Why is it called Shrove Tuesday?
In the UK, the name Shrove Tuesday comes from the word ‘shriven’. In the Middle Ages in England, before Lent started on Ash Wednesday, Christians would attend confession where they would be ‘shriven’ from their sins before the beginning of Lent.
When is Pancake Tuesday and why do we Eat Pancakes?
Lent was a time when Christians fasted to remember the time Jesus Christ spent 40 days and 40 nights fasting in the desert. Lent usually runs for 46 or 47 days with the start of it varying each year depending on when Easter Sunday falls. Therefore, Pancake Tuesday and Ash Wednesday can fall on different dates between the start of February and early March each year.
The custom of eating pancakes came from the fact that people had to use up fats like milk and butter and other foods like eggs before they started their fasting the next day. Therefore, when these ingredients were mixed together with some ground up grain (flour), the result was pancakes.

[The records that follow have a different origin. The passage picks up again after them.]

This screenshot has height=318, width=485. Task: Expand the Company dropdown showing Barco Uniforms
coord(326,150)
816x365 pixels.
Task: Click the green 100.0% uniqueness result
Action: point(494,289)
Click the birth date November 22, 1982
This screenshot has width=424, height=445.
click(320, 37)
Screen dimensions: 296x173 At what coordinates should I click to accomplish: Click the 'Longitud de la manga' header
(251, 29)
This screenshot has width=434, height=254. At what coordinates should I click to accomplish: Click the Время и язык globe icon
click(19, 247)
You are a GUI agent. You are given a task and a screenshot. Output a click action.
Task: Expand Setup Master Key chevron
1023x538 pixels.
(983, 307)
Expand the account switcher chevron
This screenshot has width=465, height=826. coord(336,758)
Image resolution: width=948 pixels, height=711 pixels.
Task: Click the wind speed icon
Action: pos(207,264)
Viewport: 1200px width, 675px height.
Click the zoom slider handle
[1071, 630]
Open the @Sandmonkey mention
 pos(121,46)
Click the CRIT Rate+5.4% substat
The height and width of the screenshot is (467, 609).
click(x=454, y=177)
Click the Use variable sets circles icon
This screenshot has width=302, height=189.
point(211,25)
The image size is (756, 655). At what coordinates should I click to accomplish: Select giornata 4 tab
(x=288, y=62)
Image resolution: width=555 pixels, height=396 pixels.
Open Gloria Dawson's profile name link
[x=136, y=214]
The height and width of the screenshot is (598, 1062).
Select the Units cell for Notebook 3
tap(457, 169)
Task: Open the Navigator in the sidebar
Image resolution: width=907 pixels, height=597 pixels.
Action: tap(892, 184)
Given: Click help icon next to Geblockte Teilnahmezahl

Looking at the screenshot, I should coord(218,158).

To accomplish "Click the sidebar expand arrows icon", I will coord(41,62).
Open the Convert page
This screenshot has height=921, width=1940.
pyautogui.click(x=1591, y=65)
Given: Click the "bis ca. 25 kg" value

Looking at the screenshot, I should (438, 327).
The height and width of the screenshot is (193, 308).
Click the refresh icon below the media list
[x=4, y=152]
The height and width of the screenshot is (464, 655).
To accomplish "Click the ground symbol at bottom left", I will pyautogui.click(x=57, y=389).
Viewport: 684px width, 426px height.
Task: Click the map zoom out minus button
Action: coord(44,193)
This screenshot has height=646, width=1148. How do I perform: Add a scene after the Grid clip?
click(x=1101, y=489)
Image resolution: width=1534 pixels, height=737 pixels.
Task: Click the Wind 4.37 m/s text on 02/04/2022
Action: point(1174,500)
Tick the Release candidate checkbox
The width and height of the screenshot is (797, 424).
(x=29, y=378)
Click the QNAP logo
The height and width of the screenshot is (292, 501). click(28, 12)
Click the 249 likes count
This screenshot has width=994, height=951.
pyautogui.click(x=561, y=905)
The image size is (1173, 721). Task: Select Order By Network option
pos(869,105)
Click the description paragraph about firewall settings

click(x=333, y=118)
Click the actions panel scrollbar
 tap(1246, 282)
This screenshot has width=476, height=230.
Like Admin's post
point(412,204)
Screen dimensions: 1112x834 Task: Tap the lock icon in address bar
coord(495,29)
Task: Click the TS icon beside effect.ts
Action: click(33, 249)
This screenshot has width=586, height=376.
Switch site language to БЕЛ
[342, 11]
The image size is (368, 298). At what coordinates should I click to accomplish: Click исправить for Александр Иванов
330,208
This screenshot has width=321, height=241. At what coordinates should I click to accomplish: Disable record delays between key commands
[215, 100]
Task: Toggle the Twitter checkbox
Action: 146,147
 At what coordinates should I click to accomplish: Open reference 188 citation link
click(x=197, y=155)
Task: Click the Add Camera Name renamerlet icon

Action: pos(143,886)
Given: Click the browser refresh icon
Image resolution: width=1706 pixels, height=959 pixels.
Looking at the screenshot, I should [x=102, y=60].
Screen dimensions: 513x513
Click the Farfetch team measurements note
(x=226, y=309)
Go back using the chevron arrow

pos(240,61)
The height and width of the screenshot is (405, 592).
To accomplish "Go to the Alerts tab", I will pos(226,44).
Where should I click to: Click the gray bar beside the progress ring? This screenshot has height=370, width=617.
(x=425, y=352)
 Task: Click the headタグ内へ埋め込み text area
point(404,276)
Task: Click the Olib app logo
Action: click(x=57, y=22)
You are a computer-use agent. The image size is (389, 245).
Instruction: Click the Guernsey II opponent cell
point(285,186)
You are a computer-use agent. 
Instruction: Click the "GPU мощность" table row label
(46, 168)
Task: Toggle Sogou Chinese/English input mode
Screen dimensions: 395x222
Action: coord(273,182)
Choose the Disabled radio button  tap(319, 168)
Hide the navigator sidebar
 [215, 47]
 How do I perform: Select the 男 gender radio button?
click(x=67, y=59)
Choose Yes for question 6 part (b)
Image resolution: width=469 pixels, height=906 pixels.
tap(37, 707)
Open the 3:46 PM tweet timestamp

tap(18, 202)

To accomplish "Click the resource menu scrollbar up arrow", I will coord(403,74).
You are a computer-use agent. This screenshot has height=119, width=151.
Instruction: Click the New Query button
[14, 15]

In other countries such as Poland and Sweden, sweet cakes, and buns are made while in Estonia, people traditionally eat a type of pea soup. The Spanish eat omelets while in Portugal they feast on doughnuts.
What is Mardi Gras and Where is it Celebrated?
Mardi Gras, which means Fat Tuesday, is a carnival which is most notably celebrated in New Orleans in Louisiana in the US. Louisiana has a strong French influence due to its colonial past and Mardi Gras is a time for parades and feasting before the beginning of Lent. Pre-Lenten carnivals are celebrated in some European and South American countries as well and the word carnival itself comes from the old Latin phrase carnem levare, which means to take away meat, a nod to fasting which was to follow.
What are Some Other Pancake Day Traditions?
Shrove Tuesday isn’t just about gorging on pancakes, it also a day when people around the world engage in all kinds of weird and wonderful customs.
In many villages in England, there are Pancake Races where people race each other while holding frying pans full of pancakes while in one village in Derby, there is an annual Shrovetide football match which is played through the town, along a three-mile course and features teams of dozens of players on each side.
In Denmark, an ancient tradition of hitting the cat out the barrel has been modified for modern-day. The tradition started when people would hit a wooden barrel with sticks to drive out the cat, which symbolized evil spirits. Nowadays, children dress up and hit a cardboard box that contains sweets instead of a cat.